There is also a recreation of the Wampanoag home site, where the interpreters in traditional dress demonstrate how the Wampanoag’s ancestors lived and interacted with the settlers.
It was such a great learning experience and so worth the visit when visiting Plymouth.
The outdoor Living History Sites and Museum Shops are open daily from 9:00 a.m. – 5:00 p.m. through December 1, 2019.
Plimoth Plantation tickets costs Adult: $30.00, Senior (62+): $28.00, Child: (Ages 5-12): $18.00, Children 4 and under are free with the purchase of an adult or senior ticket.
Plimoth Grist Mill
Your Plimouth Plantation tickets comes with admission to the Plimoth Grist Mill, and is another one of Plymouth sites to see.
Plimoth Grist Mill is a corn grinding mill used by the Pilgrims in the Plymouth colony.

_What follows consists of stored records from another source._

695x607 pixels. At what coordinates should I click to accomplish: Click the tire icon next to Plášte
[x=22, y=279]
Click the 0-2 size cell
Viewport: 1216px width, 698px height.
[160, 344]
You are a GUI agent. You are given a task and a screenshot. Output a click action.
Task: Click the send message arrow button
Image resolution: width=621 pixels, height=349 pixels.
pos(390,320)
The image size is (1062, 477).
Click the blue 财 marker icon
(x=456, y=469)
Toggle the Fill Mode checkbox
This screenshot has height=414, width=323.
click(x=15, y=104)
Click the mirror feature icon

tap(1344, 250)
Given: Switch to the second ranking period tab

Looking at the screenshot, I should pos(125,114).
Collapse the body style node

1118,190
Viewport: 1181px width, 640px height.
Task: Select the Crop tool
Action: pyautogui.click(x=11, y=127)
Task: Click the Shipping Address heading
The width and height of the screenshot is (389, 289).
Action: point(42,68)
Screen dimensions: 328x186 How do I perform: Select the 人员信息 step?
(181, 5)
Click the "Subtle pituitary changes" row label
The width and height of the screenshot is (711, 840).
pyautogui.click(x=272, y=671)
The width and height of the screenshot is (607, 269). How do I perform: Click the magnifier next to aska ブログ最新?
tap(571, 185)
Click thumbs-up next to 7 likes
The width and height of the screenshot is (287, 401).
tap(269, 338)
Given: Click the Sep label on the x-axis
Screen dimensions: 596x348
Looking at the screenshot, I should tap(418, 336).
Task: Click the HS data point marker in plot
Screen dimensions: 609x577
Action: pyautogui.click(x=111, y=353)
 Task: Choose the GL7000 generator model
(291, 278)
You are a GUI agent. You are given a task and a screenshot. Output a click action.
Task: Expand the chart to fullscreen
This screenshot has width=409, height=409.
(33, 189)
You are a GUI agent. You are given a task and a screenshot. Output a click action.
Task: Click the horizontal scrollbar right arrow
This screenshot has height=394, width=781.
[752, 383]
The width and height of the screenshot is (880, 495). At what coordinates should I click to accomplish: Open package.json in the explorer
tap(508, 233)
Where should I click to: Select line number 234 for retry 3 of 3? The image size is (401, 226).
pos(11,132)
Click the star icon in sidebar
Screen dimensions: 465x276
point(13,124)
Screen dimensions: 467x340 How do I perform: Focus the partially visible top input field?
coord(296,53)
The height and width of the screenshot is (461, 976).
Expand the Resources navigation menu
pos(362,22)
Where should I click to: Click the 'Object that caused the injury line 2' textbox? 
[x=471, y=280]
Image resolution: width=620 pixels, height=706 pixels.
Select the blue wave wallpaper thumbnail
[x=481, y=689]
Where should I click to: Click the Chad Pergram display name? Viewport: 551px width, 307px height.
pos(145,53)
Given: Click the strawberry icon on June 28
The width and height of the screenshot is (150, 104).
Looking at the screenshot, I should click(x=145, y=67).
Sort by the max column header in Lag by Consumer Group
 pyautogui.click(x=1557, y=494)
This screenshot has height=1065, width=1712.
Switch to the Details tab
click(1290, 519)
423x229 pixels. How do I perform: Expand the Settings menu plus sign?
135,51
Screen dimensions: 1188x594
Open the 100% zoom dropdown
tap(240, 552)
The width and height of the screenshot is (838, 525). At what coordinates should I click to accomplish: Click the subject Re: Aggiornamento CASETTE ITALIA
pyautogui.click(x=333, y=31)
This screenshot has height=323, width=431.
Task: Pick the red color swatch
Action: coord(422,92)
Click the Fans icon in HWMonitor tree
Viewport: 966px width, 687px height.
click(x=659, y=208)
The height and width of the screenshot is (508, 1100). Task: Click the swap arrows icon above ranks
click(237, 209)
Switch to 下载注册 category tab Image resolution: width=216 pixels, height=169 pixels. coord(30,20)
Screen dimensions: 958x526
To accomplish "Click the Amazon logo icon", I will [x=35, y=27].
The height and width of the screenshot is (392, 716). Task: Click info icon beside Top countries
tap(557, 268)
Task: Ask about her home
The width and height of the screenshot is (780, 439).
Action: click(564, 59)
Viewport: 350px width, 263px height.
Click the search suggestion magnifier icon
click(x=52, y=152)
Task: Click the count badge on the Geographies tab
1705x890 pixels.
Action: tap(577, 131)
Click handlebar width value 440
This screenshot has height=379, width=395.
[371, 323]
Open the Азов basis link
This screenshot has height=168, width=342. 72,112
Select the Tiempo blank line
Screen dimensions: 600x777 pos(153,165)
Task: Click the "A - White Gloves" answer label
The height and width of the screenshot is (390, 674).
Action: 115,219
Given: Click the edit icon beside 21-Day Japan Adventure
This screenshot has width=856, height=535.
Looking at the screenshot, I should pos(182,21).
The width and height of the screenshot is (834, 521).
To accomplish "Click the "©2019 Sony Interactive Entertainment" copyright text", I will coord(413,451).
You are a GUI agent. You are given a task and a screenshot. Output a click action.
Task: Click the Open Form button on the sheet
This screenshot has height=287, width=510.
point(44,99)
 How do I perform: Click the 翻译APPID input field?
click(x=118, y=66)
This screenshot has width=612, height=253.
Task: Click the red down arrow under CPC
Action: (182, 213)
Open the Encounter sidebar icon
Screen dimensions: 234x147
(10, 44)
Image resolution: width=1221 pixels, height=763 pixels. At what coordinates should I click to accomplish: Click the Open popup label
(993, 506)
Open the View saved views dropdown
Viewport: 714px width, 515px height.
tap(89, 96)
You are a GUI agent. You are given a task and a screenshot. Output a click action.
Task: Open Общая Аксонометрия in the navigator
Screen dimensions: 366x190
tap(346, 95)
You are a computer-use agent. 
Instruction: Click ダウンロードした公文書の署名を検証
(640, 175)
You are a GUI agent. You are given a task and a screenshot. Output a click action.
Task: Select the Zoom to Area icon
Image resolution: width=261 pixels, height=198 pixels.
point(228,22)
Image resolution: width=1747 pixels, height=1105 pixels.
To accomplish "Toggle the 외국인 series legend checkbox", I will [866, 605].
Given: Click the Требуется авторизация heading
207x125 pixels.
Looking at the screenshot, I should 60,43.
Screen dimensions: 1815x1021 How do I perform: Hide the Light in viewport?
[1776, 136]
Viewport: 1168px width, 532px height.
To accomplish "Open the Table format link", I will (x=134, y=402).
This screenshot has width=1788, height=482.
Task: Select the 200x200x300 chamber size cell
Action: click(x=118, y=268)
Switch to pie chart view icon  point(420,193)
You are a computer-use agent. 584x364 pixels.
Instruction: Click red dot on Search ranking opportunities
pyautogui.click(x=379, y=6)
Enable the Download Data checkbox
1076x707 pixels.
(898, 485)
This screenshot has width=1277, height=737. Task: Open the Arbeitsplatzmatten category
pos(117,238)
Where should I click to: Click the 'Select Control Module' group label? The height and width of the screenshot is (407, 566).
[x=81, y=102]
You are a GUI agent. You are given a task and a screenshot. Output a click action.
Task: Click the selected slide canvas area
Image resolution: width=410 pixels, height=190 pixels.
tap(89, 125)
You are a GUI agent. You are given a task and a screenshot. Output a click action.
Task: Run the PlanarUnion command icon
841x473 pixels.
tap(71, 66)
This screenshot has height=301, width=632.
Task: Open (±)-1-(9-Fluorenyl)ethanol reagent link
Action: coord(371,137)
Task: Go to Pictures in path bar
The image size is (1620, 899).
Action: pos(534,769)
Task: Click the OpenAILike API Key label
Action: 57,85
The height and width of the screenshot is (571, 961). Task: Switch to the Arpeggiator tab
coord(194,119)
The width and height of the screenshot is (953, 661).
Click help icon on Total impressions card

It is a reproduction of the original mill used in 1636, Many of the parts are from the early 1800s.
Our little one enjoyed learning how corn was grinded and even got to participate in a demonstration.
There is also a gift shop here to purchase some souvenirs.
Plymouth Long Beach
On your visit to Plymouth Massachusetts, make sure to stop by Plymouth Long Beach. This beach was so serene and beautiful.
It is also an important breeding and nesting site for several threatened and endangered shorebirds. We made a short stop here before we made our way out of town and it was just so beautiful.
Where to eat in Plymouth
During our visit to Plymouth we had a wonderful meal at the Tavern on the Wharf. It’s a short walk from Plymouth Rock and the food was so yummy.
We had the Crab cakes and Clam chowder, which is the typical New England staple to try on your visit. We heard that the Lobster Hut is a great place for some seafood as well.
We enjoyed our visit to Plymouth exploring one of the most historic towns in America. It was nice to finally get to visit Plymouth Rock and stand in the exact spot where the pilgrims landed.
We drove into Plymouth from Boston, and it was the perfect day trip. It’s a short drive, and so worth the visit if you happen to be visiting Boston.